TASK BRIEF: Copy the records below exactly, omitting any pictures they contain.

[Stored items]
* * * * * * * * *

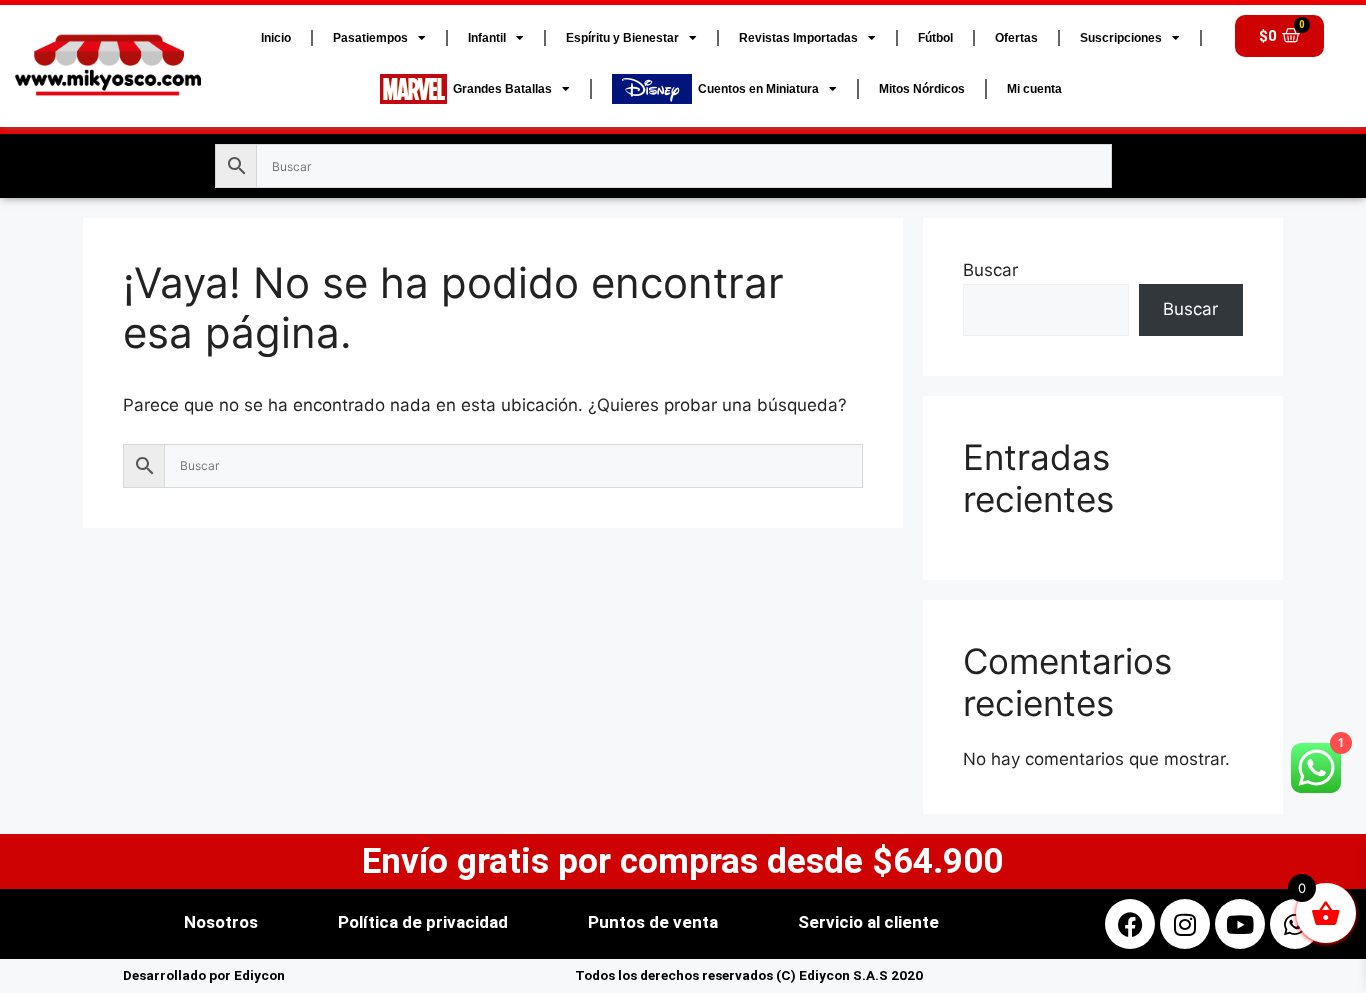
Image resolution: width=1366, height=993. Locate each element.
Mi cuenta (1034, 89)
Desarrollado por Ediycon (204, 975)
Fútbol (935, 38)
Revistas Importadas (798, 38)
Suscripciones (1121, 38)
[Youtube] (1240, 924)
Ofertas (1016, 38)
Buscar (990, 270)
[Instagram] (1185, 924)
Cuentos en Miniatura (755, 89)
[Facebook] (1130, 924)
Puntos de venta (653, 922)
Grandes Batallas (499, 89)
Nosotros (221, 922)
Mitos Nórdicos (922, 89)
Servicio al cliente (868, 922)
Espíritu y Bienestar (622, 38)
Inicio (276, 38)
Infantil (487, 38)
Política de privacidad (423, 922)
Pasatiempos (370, 38)
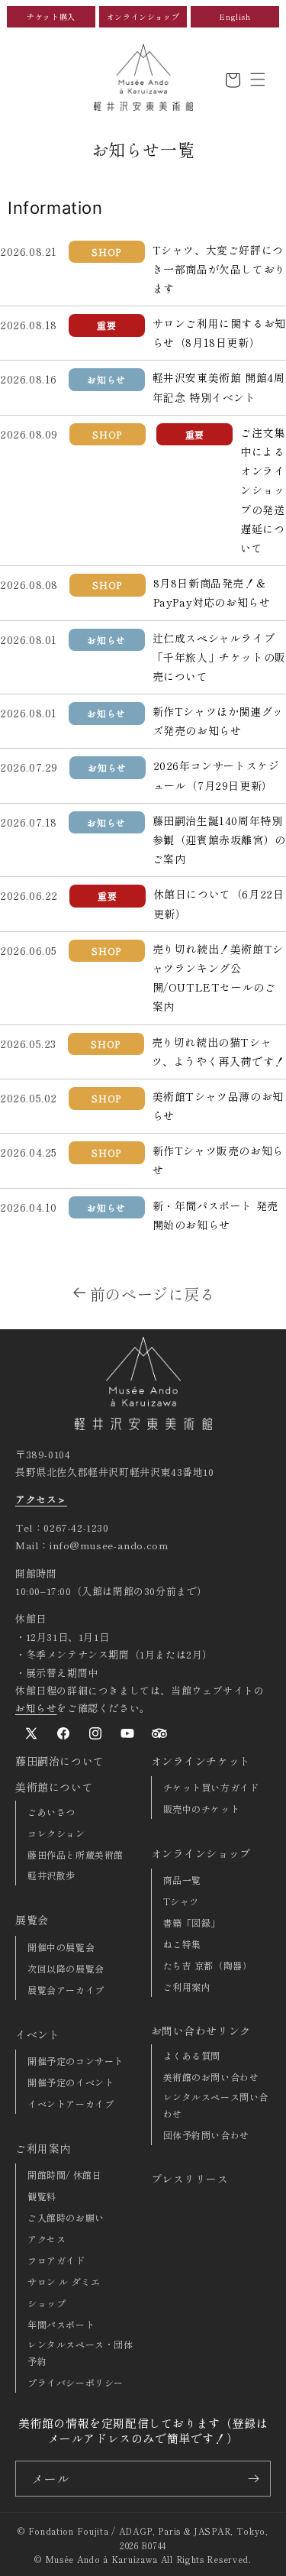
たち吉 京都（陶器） (207, 1965)
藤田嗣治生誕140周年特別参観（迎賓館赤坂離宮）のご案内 (219, 839)
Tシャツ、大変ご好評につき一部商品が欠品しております (219, 269)
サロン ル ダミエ (63, 2281)
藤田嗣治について (59, 1761)
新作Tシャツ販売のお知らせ (218, 1160)
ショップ (46, 2302)
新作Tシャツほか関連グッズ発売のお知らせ (218, 721)
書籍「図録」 (192, 1922)
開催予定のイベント (70, 2082)
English (234, 16)
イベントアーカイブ (70, 2103)
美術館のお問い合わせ (211, 2076)
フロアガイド (56, 2260)
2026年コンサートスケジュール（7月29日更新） (216, 775)
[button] (258, 79)
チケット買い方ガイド (211, 1787)
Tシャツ (181, 1901)
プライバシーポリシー (75, 2382)
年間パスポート (61, 2324)
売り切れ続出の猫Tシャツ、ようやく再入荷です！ (218, 1051)
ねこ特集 (182, 1943)
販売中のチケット (201, 1808)
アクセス (46, 2238)
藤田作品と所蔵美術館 (75, 1854)
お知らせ (35, 1708)
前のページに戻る (152, 1294)
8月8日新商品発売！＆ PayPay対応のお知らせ (212, 592)
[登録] (253, 2479)
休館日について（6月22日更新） (218, 903)
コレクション (56, 1833)
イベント (37, 2034)
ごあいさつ (51, 1811)
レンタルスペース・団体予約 (80, 2352)
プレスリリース (190, 2178)
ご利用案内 (43, 2148)
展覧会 (32, 1919)
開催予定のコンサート (75, 2060)
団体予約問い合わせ (206, 2134)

* * * * * * * * *

YOUR RESPONSE:
Image resolution: width=1366, height=993. Locate each element.
Mi cuenta (1034, 89)
Desarrollado por Ediycon (204, 975)
Fútbol (935, 38)
Revistas Importadas (798, 38)
Suscripciones (1121, 38)
[Youtube] (1240, 924)
Ofertas (1016, 38)
Buscar (990, 270)
[Instagram] (1185, 924)
Cuentos en Miniatura (755, 89)
[Facebook] (1130, 924)
Puntos de venta (653, 922)
Grandes Batallas (499, 89)
Nosotros (221, 922)
Mitos Nórdicos (922, 89)
Servicio al cliente (868, 922)
Espíritu y Bienestar (622, 38)
Inicio (276, 38)
Infantil (487, 38)
Política de privacidad (423, 922)
Pasatiempos (370, 38)
たち吉 京都（陶器） (207, 1965)
藤田嗣治生誕140周年特別参観（迎賓館赤坂離宮）のご案内 (219, 839)
Tシャツ、大変ご好評につき一部商品が欠品しております (219, 269)
サロン ル ダミエ (63, 2281)
藤田嗣治について (59, 1761)
新作Tシャツ販売のお知らせ (218, 1160)
ショップ (46, 2302)
新作Tシャツほか関連グッズ発売のお知らせ (218, 721)
書籍「図録」 (192, 1922)
開催予定のイベント (70, 2082)
English (234, 16)
イベントアーカイブ (70, 2103)
美術館のお問い合わせ (211, 2076)
フロアガイド (56, 2260)
2026年コンサートスケジュール（7月29日更新） (216, 775)
[button] (258, 79)
チケット買い方ガイド (211, 1787)
Tシャツ (181, 1901)
プライバシーポリシー (75, 2382)
年間パスポート (61, 2324)
売り切れ続出の猫Tシャツ、ようやく再入荷です！ (218, 1051)
ねこ特集 (182, 1943)
販売中のチケット (201, 1808)
アクセス (46, 2238)
藤田作品と所蔵美術館 (75, 1854)
お知らせ (35, 1708)
前のページに戻る (152, 1294)
8月8日新商品発売！＆ PayPay対応のお知らせ (212, 592)
[登録] (253, 2479)
休館日について（6月22日更新） (218, 903)
コレクション (56, 1833)
イベント (37, 2034)
ごあいさつ (51, 1811)
レンタルスペース・団体予約 (80, 2352)
プレスリリース (190, 2178)
ご利用案内 (43, 2148)
展覧会 (32, 1919)
開催予定のコンサート (75, 2060)
団体予約問い合わせ (206, 2134)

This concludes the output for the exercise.